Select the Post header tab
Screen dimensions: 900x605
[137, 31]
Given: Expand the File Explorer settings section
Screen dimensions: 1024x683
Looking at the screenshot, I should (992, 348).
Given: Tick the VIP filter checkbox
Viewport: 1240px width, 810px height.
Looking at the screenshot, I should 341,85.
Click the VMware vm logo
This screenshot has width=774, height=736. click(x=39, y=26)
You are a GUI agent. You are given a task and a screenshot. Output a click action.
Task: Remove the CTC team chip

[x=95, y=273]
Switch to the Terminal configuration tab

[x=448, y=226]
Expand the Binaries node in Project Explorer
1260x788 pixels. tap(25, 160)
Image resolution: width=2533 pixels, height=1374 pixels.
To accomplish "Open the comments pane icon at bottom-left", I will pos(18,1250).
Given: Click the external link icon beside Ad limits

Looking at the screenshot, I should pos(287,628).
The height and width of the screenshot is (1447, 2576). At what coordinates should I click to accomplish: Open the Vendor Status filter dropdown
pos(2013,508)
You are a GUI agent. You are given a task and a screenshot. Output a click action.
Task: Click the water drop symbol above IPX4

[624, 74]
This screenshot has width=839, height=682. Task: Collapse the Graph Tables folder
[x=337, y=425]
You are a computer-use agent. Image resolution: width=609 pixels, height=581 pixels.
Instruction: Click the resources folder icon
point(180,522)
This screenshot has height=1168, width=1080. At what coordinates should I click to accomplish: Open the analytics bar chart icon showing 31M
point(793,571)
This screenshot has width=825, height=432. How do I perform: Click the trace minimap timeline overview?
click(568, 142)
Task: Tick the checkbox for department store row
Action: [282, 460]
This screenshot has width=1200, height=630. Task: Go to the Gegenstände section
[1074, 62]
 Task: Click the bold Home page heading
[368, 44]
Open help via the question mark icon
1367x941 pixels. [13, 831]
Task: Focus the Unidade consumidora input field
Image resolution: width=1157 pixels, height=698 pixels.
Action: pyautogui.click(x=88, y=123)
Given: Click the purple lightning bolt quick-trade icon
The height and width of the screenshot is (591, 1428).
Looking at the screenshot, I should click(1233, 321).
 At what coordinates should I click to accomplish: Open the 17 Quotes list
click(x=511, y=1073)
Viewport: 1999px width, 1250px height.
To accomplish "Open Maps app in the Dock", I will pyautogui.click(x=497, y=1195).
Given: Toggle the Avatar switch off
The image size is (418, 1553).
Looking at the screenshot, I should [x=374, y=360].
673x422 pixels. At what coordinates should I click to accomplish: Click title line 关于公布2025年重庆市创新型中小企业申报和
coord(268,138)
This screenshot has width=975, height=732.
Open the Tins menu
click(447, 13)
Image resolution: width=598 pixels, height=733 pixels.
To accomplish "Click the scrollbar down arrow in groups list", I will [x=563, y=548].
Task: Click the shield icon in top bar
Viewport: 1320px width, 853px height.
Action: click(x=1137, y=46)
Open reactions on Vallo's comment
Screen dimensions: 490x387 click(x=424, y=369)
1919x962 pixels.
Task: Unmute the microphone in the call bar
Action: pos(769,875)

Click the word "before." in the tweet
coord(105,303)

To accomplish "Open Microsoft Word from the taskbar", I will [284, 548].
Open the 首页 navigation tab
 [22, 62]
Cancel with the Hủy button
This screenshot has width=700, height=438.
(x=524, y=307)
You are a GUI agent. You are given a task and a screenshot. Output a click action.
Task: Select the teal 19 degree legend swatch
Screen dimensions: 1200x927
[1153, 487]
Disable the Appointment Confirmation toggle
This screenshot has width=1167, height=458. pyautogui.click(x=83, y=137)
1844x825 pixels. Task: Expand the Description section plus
==*==
### Work required
Every line in the listing above that mentions "will" should be returned.

### Expected output
To accomplish "Open the comments pane icon at bottom-left", I will pos(18,1250).
To accomplish "Open Maps app in the Dock", I will pyautogui.click(x=497, y=1195).
To accomplish "Click the scrollbar down arrow in groups list", I will [x=563, y=548].
To accomplish "Open Microsoft Word from the taskbar", I will [284, 548].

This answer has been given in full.